Figure 1. Cloned FMR1 triplet arrays. (a) The cloned human FMR1 arrays ranging from 13 to 74 triplets in length are shown pictorially to highlight important features of (CGG)n length (open boxes) and AGG (solid boxes) interspersion pattern. The overall length of each array is shown in total triplet number and the scale represents the status of these arrays with regard to fragile X instability and mutation class. From the top the cloned arrays are (CGG)13, (CGG)17, 10A11, (CGG)23, (CGG)25, (CGG)27, (CGG)30, 10A9A9, 9A23, 10A9A6A9, 9A10A18, 9A36, 9A48, (CGG)71 and (CGG)74, with the structure of the array being abbreviated such that numbers represent the length of (CGG)n and an A represents an interspersed AGG repeat. (b) FMR1 array instability of normal length triplet arrays with respect to the origin of replication in pBS. The two replicative orientations of the triplet array were nominally termed + or -. Cloned inserts were released by EcoRI digestion, resolved on 2.5% agarose gels and detected by hybridization after Southern transfer. The DNA molecular weight ladder is in base pairs. Deletion products are highlighted by arrows. (c) FMR1 array instability of longer intermediate and premutation length triplet arrays in both orientations with respect to the origin of replication in plasmid pLEM8, which carries a pBR322 origin of replication. Details as in (b) above.

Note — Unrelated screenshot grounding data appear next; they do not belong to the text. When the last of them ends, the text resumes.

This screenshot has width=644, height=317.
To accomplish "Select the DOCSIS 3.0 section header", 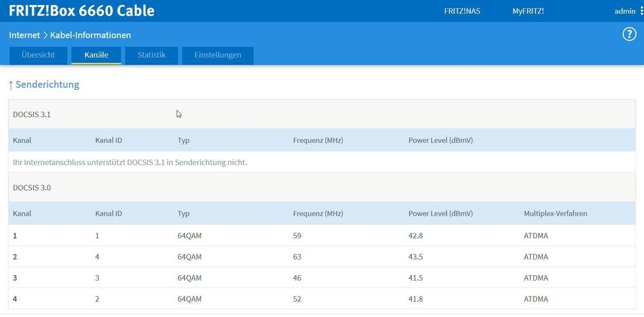I will coord(32,188).
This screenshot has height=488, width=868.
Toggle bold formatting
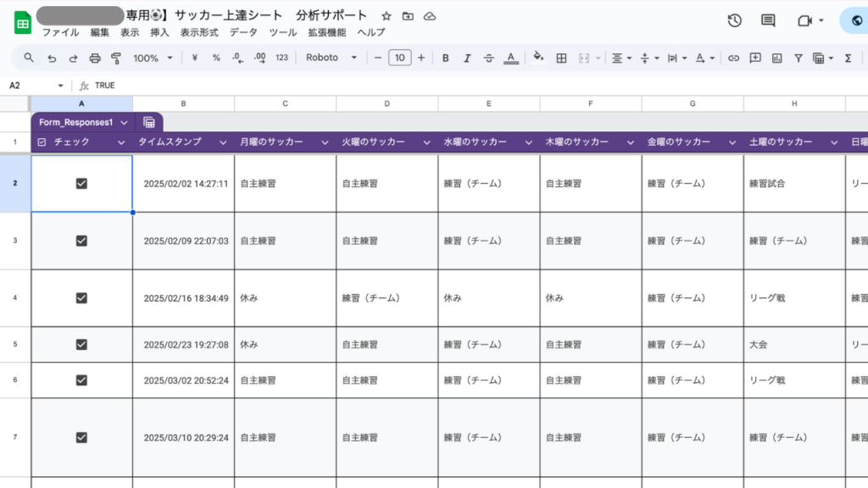click(x=446, y=58)
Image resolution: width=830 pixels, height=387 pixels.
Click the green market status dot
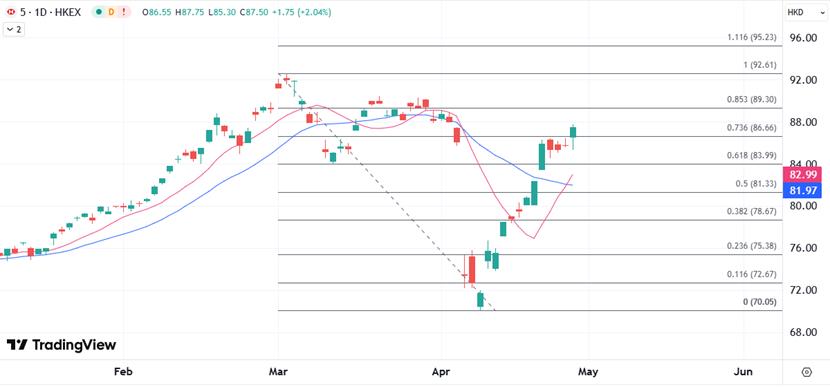[x=100, y=12]
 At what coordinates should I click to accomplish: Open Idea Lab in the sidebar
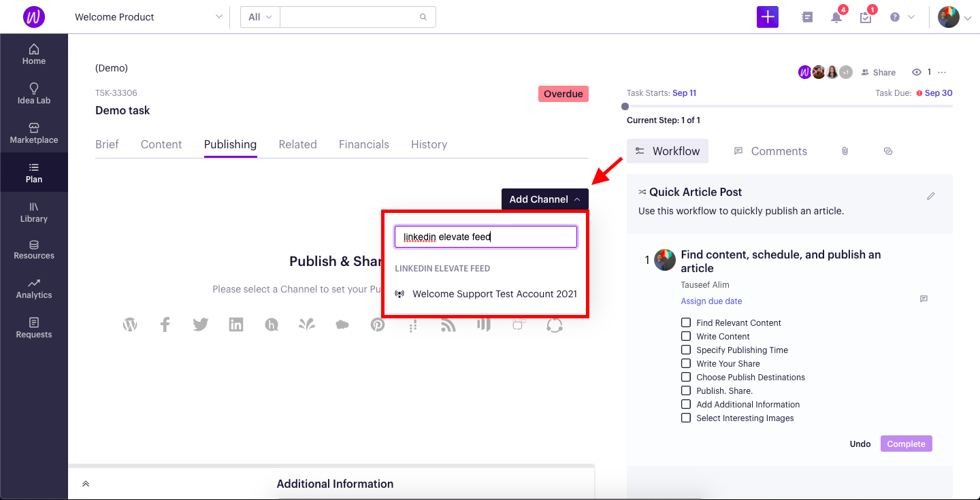pos(34,93)
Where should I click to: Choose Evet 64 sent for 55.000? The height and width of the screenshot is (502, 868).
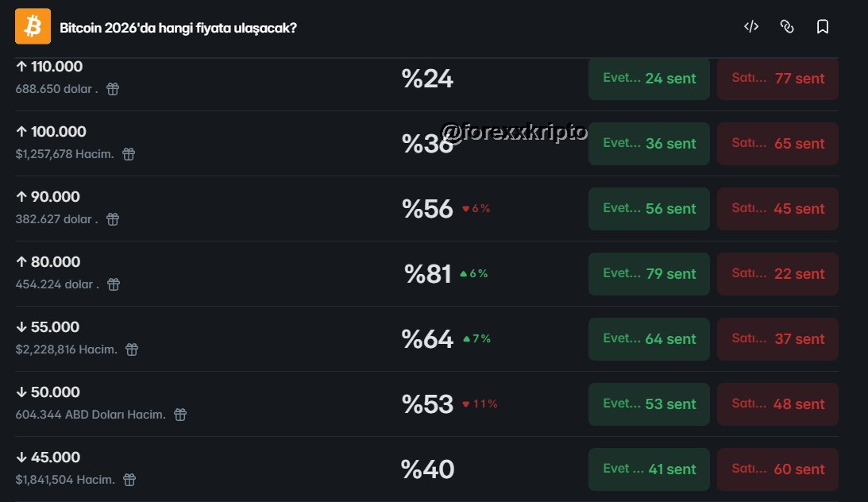click(649, 339)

Initial experiments with the high copy number plasmid pBS (250-300 copies/cell) revealed that long FMR1 arrays were highly unstable in this vector. In order to assess the degree of instability we assayed the length of the cloned insert by restriction analysis using the EcoRI (the cloning site) and XhoI and NarI sites present in the co-amplified human flanking DNA. Southern blot hybridization with a radiolabelled (CGG)n probe was used to detect deletion arrays and then direct sequence analysis was used to check for array integrity. Using these stringent criteria we found evidence for some orientation-dependent deletion in arrays with as few as 13 uninterrupted triplets, even when they also contained AGGs. In the (+) orientation the arrays (CGG)13, (CGG)27, 9A23, 9A9A19 and 10A9A7A9 [where numbers represent the length of (CGG)n and an A represents an interspersed AGG repeat] exhibit a smear of deletion products upon Southern blot hybridization analysis (Fig. 1b). We occasionally encountered plasmids which appeared to contain stable arrays but upon closer examination by sequence analysis these were found to have acquired interruptions in the array. Obviously, the presence of interrupting repeats and deletions would have invalidated any subsequent experiments assessing instability. Plasmids carrying the same arrays in the (-) orientation showed no evidence of deletion. When the array contained >36 uninterrupted repeats in pBS it proved impossible to obtain plasmid DNA with arrays in either orientation which did not carry a substantial proportion of deleted material. We therefore looked for a more stable system in which to isolate these longer arrays.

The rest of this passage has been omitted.